Col. Thomas McInnes, a former ROTC instructor for Hillsborough High School, took a special interest in Ward. McInnes had six children. Ward might have been considered a seventh.
"Through talking with the colonel, I realized a lot of my frustration was because I didn't have my dad involved with my life like other kids did," Ward said. "So sometimes kids just need that father figure or that mentor, and it can change your life."
The colonel pushed Ward to advance, having him lead drill and rifle teams in complicated routines.
"It was an opportunity for me to get involved in something and excel," Ward said. "Which in turn gave me something to do."
McInnes saw a leader emerge.
"He's a quick study," McInnes said. "I never had cause to chastise him or call him up short on anything."
After Ward graduated, he and McInnes stayed close. Occasionally, the two would bump into each other while Ward worked.
"Not now, sir," Ward would say. "I'm undercover."
Did he ever think Ward would be police chief?
"Thirty years ago? No," McInnes said. "But did I think he had the potential? Yes."
• • •
Ward served as an officer for more than a decade before his first promotion, to detective, in 2002. He made sergeant in 2004. Then lieutenant in 2009.
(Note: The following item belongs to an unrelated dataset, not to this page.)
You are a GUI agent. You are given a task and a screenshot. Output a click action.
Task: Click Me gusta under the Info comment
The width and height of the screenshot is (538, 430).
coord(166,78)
He served as a commander of the department's specialty teams — SWAT, bomb team, hostage negotiation — work that solidified his leadership skills.
But he said the defining moment of his career was the day he was sworn in at age 21. It was a big achievement, he said.
He joined the ranks in 1988, a tense time between police and the community where he grew up. In 1987, Tampa saw three days of riots. The city has changed, Ward said. And part of it, was through better relationships between officers and citizens.
Yet the most affecting moment for Ward from that time was the death of a fellow officer. He had barely a week on the force when Officer Porfirio Soto, who had served with the department for 18 months, was shot and killed serving an arrest warrant.
"That was probably the most eye-opening experience for me, the death of a police officer," Ward said. "Because I couldn't rationalize why somebody would want to hurt a police officer, somebody who's out there trying to help the community."
Where many people only complain about police, Ward said, he has always sought to make change from within.
He has done it through his involvement with the RICH Houses, police-sponsored facilities for disadvantaged kids and their families. He has done it through his involvement with the Police Athletic League. And now, as chief, he wants to do it by revamping the department's community relations efforts.
He wants officers out of their cars. He wants them talking with people, listening to their frustrations. Young people, especially.
"A kid left idle will think of things to do," he said. "We need to get them before they get to that point."